EXCERPTED TEXT:

Human rights activists chant anti-U.S. slogans

ISLAMABAD, January 2 (IslamOnline & News Agencies) - Pakistan's military said Thursday, December 2, a bomb was dropped on a school inside Pakistani territory during a weekend clash between U.S. and Pakistani forces, contradicting a U.S. military account of the raid, as Pakistani legislators slam U.S. raid calling it an open violation of Pakistan's sovereignty.

"During an operation carried out by U.S. troops in Afghanistan, a bomb fell near the Durand Line in Pakistani territory," military spokesman Major General Rashid Qureshi, referring to the tribal-dominated north-west border with Afghanistan, told Agence France-Presse (AFP).

There were no casualties or damage and Pakistan's military was probing the incident, he said.

The U.S. military in Afghanistan said Tuesday, December 31, that one of its warplanes dropped a bomb after a Pakistani border scout fired on a U.S. patrol, injuring a U.S. soldier, near the Afghan frontier town of Shkin Sunday, December 29.

The  statement said close air support was called in to pursue the border scout and his companions as they fled to a nearby building, where a U.S. warplane dropped a 500-pound bomb inside Afghan territory.

However, residents of the Pakistani border district of South Waziristan said U.S. warplanes dropped two bombs on the religious school, known as a madrassa, in the Pakistani frontier town of Angoor Adda, some 400 kilometers (240 miles) southwest of the capital Islamabad. There were no casualties as students were on holidays.

"Two bombs were dropped on Maulvi Hassan Wazir's madrassa at Angoor Adda," resident Salamat Jan told AFP, adding that one bomb landed in the school's yard and another hit its outer wall.

"U.S. warplanes bombed the madrassa," said another resident, Samad Khan.

A U.S. military spokeswoman said that the bomb fell inside Afghan territory, 300 meters (yards) from a Pakistani checkpoint.

Qureshi said he was unaware of a school being hit, but said there was a deserted building in the area where the bomb fell.

Pakistani Legislators Slam U.S.

Reports of the school being hit have outraged residents and legislators in Islamic-ruled North West Frontier Province (NWFP), where anti-U.S. feeling has run high since the military attack on the country began 14 months ago.

The NWFP assembly called the bombing a blow to Pakistani sovereignty and a violation of its airspace in a unanimous motion passed Wednesday, January 1.

It called on the federal government to lodge a protest with the U.S. government "against this flagrant violation of the country's air space."

"This is a question of our independence and integrity. The government should ensure that such incidents are not repeated in future," said legislator Ikramullah Shahid from the Jamiat Ulema-e-Islam party.

Federal MP Qazi Hussain Ahmad of the Jamaat-i-Islami party said mass rallies against a possible U.S. attack on Iraq across Pakistan Friday, January 3, would also protest the bombing.

"The U.S. bombing of Pakistani territory is an open violation of Pakistan's sovereignty," Ahmed told AFP.

"The rallies will condemn this U.S. interference."

DATA:
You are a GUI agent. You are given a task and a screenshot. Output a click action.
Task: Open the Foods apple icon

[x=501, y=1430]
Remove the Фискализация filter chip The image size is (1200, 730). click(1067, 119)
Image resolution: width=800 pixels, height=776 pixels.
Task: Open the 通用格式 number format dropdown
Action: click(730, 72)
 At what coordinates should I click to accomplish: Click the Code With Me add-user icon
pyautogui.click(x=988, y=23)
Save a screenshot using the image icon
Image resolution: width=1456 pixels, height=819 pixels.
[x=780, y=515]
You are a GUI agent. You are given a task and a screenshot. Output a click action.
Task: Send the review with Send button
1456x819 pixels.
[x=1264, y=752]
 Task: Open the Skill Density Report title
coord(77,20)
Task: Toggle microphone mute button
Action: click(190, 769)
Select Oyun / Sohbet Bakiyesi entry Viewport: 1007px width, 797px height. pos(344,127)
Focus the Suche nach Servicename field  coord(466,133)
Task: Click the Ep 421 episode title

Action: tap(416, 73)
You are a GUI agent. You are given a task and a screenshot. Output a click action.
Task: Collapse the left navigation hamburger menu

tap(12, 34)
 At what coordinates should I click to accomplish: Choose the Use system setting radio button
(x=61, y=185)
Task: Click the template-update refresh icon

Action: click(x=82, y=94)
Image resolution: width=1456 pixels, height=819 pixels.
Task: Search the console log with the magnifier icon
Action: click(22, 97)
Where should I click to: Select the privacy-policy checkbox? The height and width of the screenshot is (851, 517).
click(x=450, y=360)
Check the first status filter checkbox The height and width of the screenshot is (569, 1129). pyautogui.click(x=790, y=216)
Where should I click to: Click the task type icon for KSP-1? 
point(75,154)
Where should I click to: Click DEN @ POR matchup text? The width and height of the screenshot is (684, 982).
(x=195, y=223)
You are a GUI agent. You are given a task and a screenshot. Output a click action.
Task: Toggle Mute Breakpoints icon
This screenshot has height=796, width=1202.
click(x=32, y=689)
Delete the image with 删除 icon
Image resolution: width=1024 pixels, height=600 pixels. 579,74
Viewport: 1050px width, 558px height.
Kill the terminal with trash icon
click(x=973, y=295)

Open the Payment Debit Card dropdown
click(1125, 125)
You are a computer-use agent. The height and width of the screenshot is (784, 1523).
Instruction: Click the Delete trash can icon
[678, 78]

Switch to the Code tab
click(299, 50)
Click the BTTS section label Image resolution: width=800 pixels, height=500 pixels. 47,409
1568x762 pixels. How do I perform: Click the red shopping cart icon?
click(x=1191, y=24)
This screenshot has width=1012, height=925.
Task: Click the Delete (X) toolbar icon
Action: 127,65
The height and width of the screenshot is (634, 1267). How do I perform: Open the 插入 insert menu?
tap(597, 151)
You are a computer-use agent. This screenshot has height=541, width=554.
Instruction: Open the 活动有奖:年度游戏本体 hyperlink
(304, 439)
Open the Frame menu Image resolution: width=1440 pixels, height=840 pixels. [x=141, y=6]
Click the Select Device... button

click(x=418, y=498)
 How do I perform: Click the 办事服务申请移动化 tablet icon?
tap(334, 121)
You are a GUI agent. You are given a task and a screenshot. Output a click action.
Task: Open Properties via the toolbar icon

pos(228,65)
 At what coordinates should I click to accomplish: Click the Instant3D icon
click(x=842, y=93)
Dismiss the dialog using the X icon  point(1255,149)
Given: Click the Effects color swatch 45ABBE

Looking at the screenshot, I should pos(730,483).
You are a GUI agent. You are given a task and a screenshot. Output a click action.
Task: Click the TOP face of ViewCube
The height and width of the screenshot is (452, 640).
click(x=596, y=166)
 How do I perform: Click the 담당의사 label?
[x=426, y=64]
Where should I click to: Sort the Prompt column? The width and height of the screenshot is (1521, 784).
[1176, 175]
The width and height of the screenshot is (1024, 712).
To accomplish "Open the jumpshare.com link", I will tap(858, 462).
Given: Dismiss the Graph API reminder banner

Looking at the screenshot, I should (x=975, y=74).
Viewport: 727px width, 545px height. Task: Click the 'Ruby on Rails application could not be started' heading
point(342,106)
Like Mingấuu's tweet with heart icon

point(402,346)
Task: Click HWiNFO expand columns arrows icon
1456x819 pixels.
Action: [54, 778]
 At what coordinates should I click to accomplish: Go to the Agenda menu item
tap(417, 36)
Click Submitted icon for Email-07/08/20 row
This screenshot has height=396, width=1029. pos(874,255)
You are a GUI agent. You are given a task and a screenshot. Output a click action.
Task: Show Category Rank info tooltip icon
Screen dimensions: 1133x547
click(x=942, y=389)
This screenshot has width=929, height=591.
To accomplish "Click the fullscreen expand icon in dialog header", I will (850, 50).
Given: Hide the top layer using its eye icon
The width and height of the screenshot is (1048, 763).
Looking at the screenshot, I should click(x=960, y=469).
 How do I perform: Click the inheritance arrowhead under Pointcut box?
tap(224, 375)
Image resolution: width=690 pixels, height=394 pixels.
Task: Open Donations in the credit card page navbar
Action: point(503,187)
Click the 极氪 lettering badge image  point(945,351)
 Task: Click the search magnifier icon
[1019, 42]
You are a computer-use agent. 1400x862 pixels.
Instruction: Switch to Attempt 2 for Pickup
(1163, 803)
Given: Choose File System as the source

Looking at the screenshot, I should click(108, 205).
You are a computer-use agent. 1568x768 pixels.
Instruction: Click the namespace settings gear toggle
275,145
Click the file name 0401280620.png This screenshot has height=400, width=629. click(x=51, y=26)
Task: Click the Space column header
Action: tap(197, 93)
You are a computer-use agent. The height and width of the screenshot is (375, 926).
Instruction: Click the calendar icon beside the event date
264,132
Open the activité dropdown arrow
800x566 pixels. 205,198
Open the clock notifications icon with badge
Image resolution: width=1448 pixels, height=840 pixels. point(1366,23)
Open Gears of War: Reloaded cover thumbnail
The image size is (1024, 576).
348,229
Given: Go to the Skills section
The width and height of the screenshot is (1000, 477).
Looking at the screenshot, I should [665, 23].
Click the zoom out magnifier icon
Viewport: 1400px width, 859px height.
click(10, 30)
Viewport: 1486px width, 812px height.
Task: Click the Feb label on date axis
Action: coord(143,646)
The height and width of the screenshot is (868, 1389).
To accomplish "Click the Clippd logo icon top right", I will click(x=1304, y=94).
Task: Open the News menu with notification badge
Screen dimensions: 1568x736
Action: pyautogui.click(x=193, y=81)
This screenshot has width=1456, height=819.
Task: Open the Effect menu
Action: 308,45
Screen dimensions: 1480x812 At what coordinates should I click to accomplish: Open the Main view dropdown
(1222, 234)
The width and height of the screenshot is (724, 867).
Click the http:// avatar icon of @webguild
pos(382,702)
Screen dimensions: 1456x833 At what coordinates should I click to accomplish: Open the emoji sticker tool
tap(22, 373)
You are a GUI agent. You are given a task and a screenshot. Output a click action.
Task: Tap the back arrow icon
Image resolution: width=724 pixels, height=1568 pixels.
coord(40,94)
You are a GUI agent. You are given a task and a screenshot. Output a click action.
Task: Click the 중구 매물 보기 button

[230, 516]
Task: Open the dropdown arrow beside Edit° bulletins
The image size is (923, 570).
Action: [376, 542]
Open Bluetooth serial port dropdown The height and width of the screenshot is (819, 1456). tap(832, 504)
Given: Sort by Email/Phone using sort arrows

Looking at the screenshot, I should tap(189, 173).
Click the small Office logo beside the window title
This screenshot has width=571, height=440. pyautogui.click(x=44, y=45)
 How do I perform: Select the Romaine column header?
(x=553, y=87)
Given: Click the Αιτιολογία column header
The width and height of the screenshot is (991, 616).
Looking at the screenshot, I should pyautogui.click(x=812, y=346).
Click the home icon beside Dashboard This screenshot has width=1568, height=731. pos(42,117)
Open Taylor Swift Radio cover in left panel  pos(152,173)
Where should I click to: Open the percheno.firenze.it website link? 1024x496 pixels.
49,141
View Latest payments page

STATED EXERCISE: Reproduce the part of the news report that opens with the words "Reports of the" and closes with "Wednesday, January 1.". Rely only on the news report about the bombing near the Afghan border, not on the listing.

RESULT:
Reports of the school being hit have outraged residents and legislators in Islamic-ruled North West Frontier Province (NWFP), where anti-U.S. feeling has run high since the military attack on the country began 14 months ago.

The NWFP assembly called the bombing a blow to Pakistani sovereignty and a violation of its airspace in a unanimous motion passed Wednesday, January 1.